Fellows helped her back to her chair and she said she was sorry and blew her nose. He repacked the suitcases and met Wilks’s eye. Death was a sorry fact at all times, but at last a break had come. At last they knew who was dead. He put the suitcase back on the floor and said solicitously to the girl, “Can I get you a glass of water or something?”
If the blouse made her weep, Fellows’s remark brought about an opposite effect. She laughed through her tears and got herself under control. “Why,” she asked, “does a man always say something like that—as though water was a miracle cure?” She wiped her eyes and said, “I’ll be all right now. It’s just—it’s such a shock. She lived with us and now she’s been murdered.”
“Maybe you can help us find out who did it.”
She put her handkerchief away. “I want to.”
“You said she got married, or she told you she got married. We’d like to know who the man was.”
Ruth leaned on her knees and shook her head. “I can’t tell you.”
“Can’t or won’t?”
“Can’t. I don’t have the faintest idea.”
“We think he may have been the man who took her trunk to the station in a pick-up truck. That ring any bells?”
She smiled a little at that. “That was Bob Herald. He’s Helen’s beau—my other roommate. He has a chicken farm and that was his truck.”
“We’ll want to talk to him.”
Ruth said, “He’ll be here. Helen’s having dinner with him, but when I said you’d called, she said they’d come right back.”
Fellows nodded. Then he asked the girl to tell him everything she could about the dead girl. Joan, Ruth related, worked as a secretary for the Fizz-Rite Cola Company.

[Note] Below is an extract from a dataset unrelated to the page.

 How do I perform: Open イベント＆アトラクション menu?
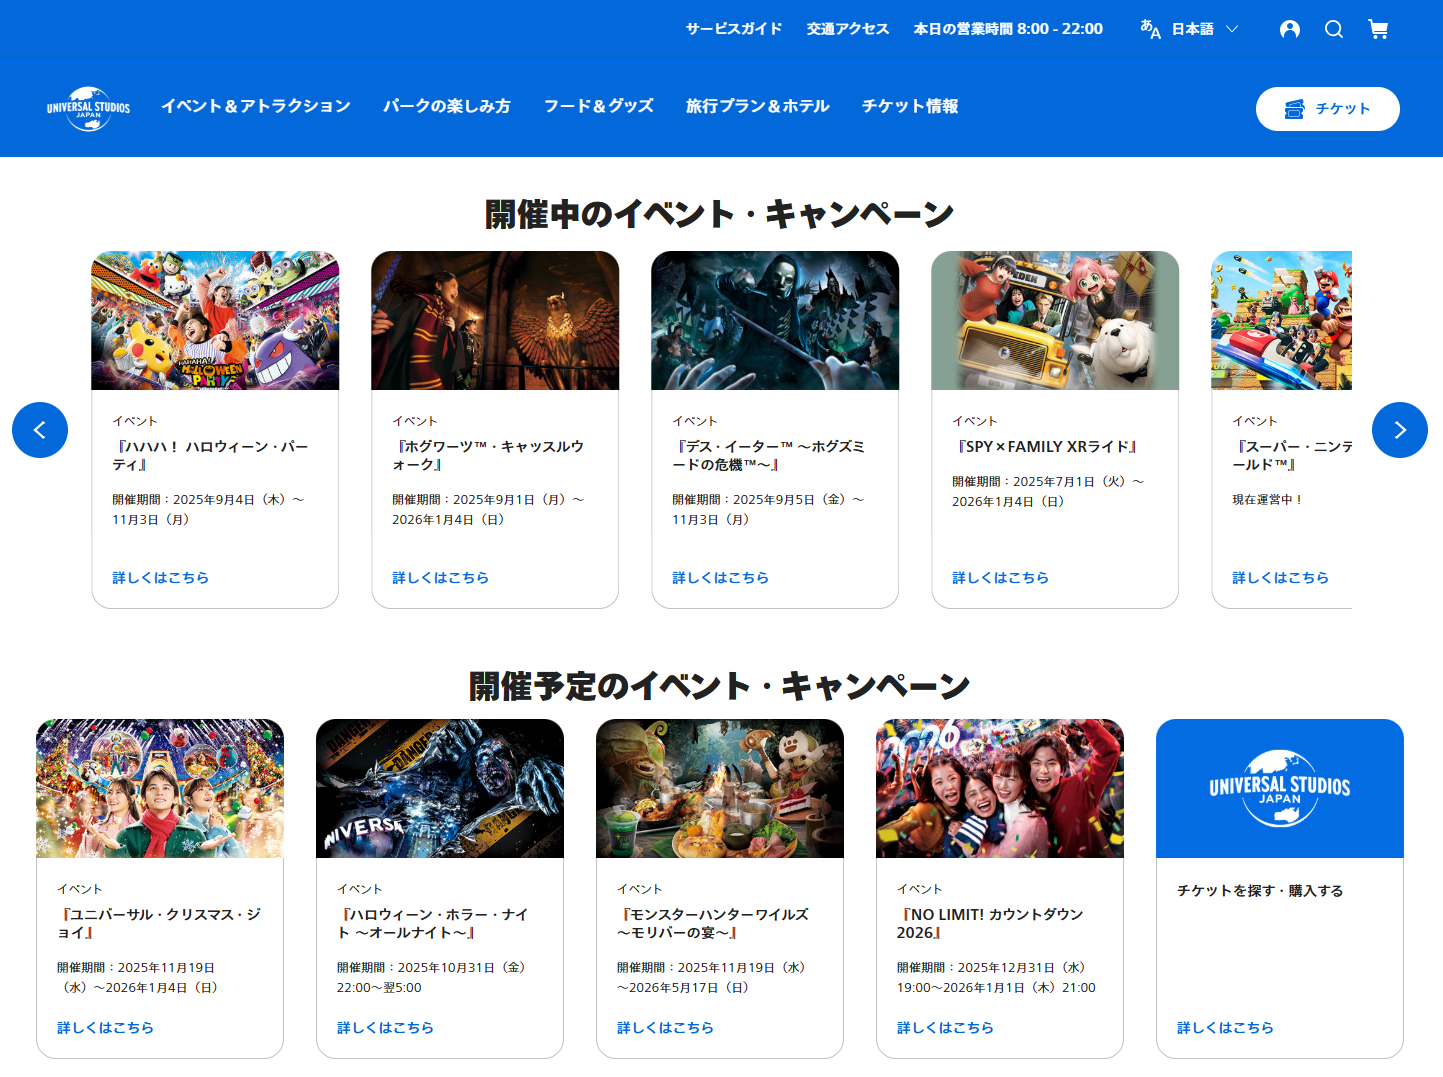tap(256, 106)
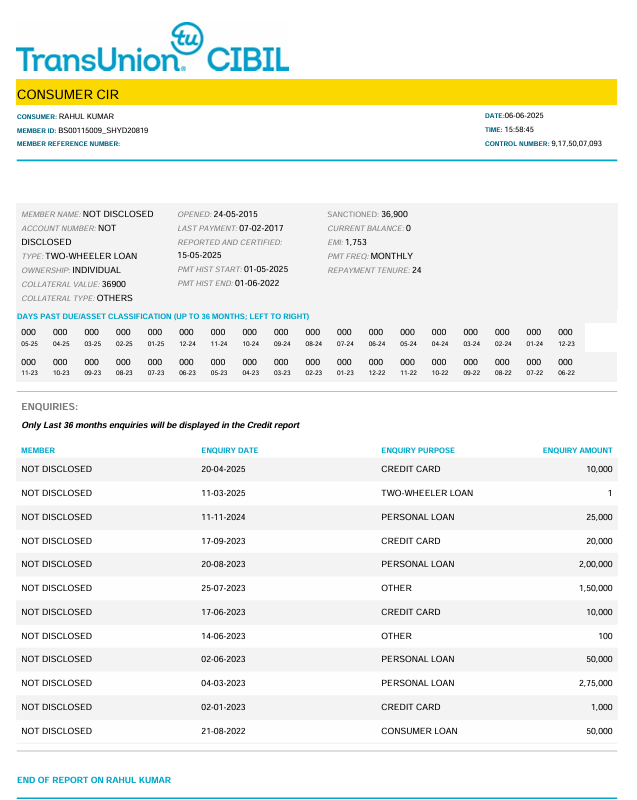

Originally she was in their main office in Bridgeport, but when a branch bottling plant was opened between Townsend and Stamford, she was transferred. This had happened two years before in the fall. Through one of the new girls who’d been hired, she learned of the apartment Ruth and Helen had and that they would not be averse to having an additional roommate to help defray the rent. The two girls, who worked together in the greeting card company, met and talked to Joan and took her on, Joan moving in at the beginning of the previous February. Since Ruth and Helen worked together and had grown up together, and since they were five or six years younger than Joan, they weren’t too close to her. “We date a lot, for instance,” Ruth said, “and Joan never had any dates at all. At least not at first. But we got along very well. She sort of played mother to us. She wasn’t a wallflower, you understand. She was very attractive and I think she had lots of dates in her time, but she was thirty at least and, you know, that’s practically death.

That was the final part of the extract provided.